A thrilling war novel set against the dramatic backdrop of the Peninsular War that saw a small British force pitched against Napoleon’s Grande Armee.
It is Autumn 1808. The French army is gone from Portugal...except for one man. And what he has stolen is deadly secret.
Sergeant Joshua Lock and Captain the Honourable John Killen pursue the spy deep into Spain ahead of Sir John Moore’s British army - a force now ordered to fight the French alongside native troops. But instead of helping their new allies, the Spaniards seem to have turned against them.
Their quarry still free, Killen’s discovery of Lock’s affair with a fellow officer’s wife drives the childhood friends apart as savage winter storms grip the Galician mountains. With discipline breaking down, and Spain’s armies in disarray, every man must decide for himself - who is friend and who is foe? Should the outnumbered, starving British stand and fight, or run for the sea, and home?
Whilst unbeknown to the bickering allies, Bonaparte himself is storming through Spain with but a single purpose...to destroy every ‘mangy English leopard.’
Meticulously researched to be historically and militarily accurate, this dashing novel of cavalrymen at war is written by an expert horseman.
About the Author Jonathan Hopkins has worked in occupations as diverse as bulk tanker loader and kitchen designer, but since 2001 has fitted and repaired saddles professionally. A lifelong horse-keeper and long term chair of an affiliated riding club close to his home in South Wales, his interest in the cavalrymen who served under the Duke of Wellington originally grew out of research into saddlery worn by troop horses, for which there are no surviving patterns. Leopardkill is his second published novel.
'I started writing about the British cavalry who fought Napoleon for the simple reason that they were roundly criticised by just about every historian and his dog. Why?
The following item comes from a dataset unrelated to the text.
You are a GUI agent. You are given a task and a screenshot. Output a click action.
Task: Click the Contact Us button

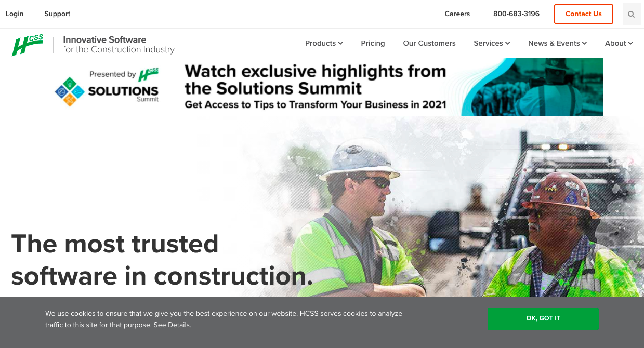584,14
I had to find out, because it just didn't seem fair. And it wasn't, as I soon discovered.
So, because I'm not a real historian, I wrote a novel. About two young cavalry recruits sent to Portugal... and it sort-of spiralled from there!'
Jonathan Hopkins is married with one daughter, two horses, a cat and a cocker spaniel with a heart murmur. Born and brought up on the South Wales coast, he still lives there.